IItemTransform and existing minified files
Asked Answered
T

2

28

TL;DR: IItemTransform isn't getting executed when a minified file already exists in the same folder as the original (non-minified) file.

Problem explanation

I'm having this issue mainly because of CSS relative image references. If you used IItemTransform with Javascript files, the same applies.

This is what I'm using:

  1. I'm using Visual Studio with Web Essentials addin to have support for LESS files
  2. I'm writing LESS files and have Web Essentials addin automatically minify files on save
  3. I'm also using bundling and minification in my project
  4. When creating CSS bundles I'm using CssRewriteUrlTransform to make CSS URLs absolute (i.e. background images) so that images still work after bundling several CSS files together

Nothing unusual here so far, but it doesn't work.

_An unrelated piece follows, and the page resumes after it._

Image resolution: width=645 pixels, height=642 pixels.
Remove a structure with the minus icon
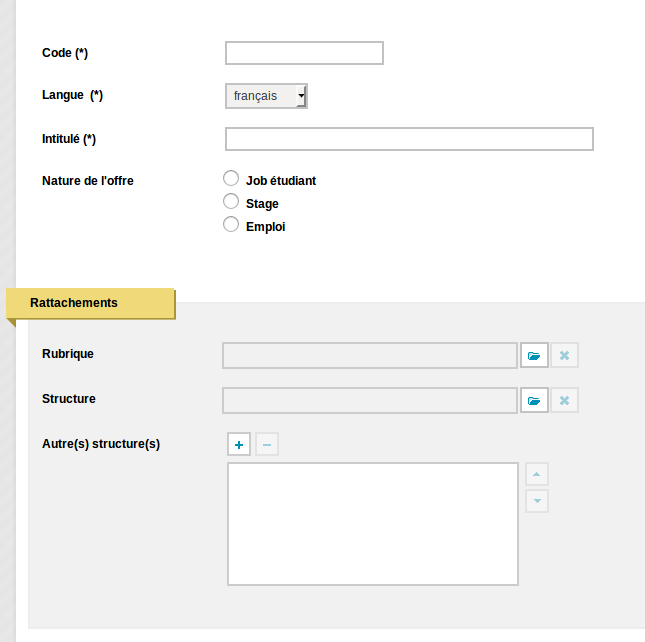point(267,444)
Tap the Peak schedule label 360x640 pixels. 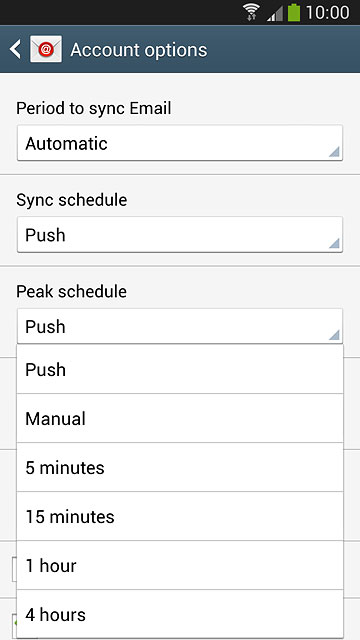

What seems to be the problem?

The way that bundling and minification works is it tries to avoid excessive processing. This means that when a minified file exists in the same folder as the original one it won't run its own minification and rather serve existing file.

This would be all right as long as it would at least run transforms over those preexisting minified files. But it doesn't. So I end up with relative URLs in a bundle which breaks pretty much all those resources.

Workarounds

  1. Always provide absolute paths in LESS files
  2. Disable file minification on save in Web Essentials settings
  3. Refer to minified files when defining my bundles because they don't have a minified version (*.min.css doens't have a *.min.min.css) so minifier actually picks up the file and minifies while also running transformations over it.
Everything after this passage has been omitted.